Cave-Church of St Peter
On the north-eastern outskirts of town, three km from the center, is the Senpiyer Kilisesi or grotto Church of St Peter, open from 9 am to noon and 1.30 to 6 pm (closed Monday). Tradition has it that this cave was the property of St Luke the Evangelist, who was from Antioch, and that he donated it to the burgeoning Christian congregation as a place of worship. Saints Peter and Paul lived in Antioch for a few years, and are thought to have preached here. When the Crusaders marched through, they constructed the wall at the front, and a narthex. Traces of fresco and mosaic can still be seen, the floor mosaics inside may be from the 4 or 5 century AD; the facade dates from 1863 and mass is still celebrated here each Sunday from 3 to 4.30 pm.

Tradition has it that Peter was the first to establish a church in Antioch; this belief is based on the references in Acts 9:32 and in Galatians 2:11. When Barnabas was sent shortly thereafter by the Jerusalem church to Antioch he encountered an enthusiastic community.

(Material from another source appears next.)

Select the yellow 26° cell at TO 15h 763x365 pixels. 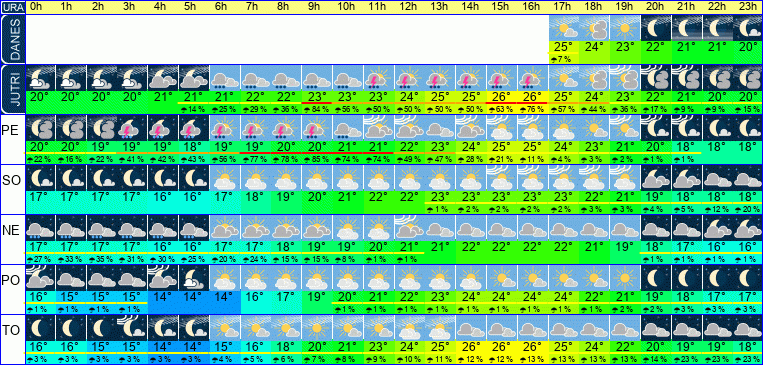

Needing a helper, he went up to Tarsus to get Paul to join him. Together they worked in Antioch for some time before they started off on their first missionary journey. It was to identify this large group as distinct from the rest of the Jewish congregation that they were given the name Christian. Antioch served as the home base for Peter, Paul and Barnabas; shortly it became the third most important bishopric (after Jerusalem and Rome) in the developing church.

Antioch apparently was not a typical 1st century Jewish community, even prior to Peterís arrival. In some of their synagogues the Jewish community had been using Greek in the service rather than Hebrew or Aramaic, and reading from the Septuagint the earliest Greek translation of the Old Testament (translated perhaps about 288 BC). Before the refugees from Jerusalem arrived in Antioch there were a number of Antiochene Gentiles who had already been attracted to the high moral qualities of Judaism and to the Judaic concept of God. They were not converts to Judaism, nor were the men circumcised, but they were encouraged in their leanings by the Antiochene Jews, and they also presented fertile ground for planting the seed of Christianity.

One of the earliest differences among the Jewish Christians of Antioch was over the question of circumcision. The conservative group held that according to Mosaic practice only those who had been circumcised could be saved. Faithful to a vision which he had received, Peter already had baptized the Gentile Roman centurion Cornelius, his family, and his relatives, and had eaten a meal with them, both acts in contravention of Mosaic practice which prevented such association. Barnabas and Paul also believed that the gift of the Holy Spirit as evidence of Godís acceptance of a person was stronger than circumcision. Thus they were chosen to present the views of the Antioch church to the elders and apostles in Jerusalem, an act which they accomplished successfully.

These details suggest that this diasporic group was less conservative than the Jews of Jerusalem who stuck rigidly to their customs and beliefs. The details are among the evidences used to explain in part why the Christian community moved from Antioch rather than from Jerusalem into the Gentile Greek- (and then Latin-) speaking Western world.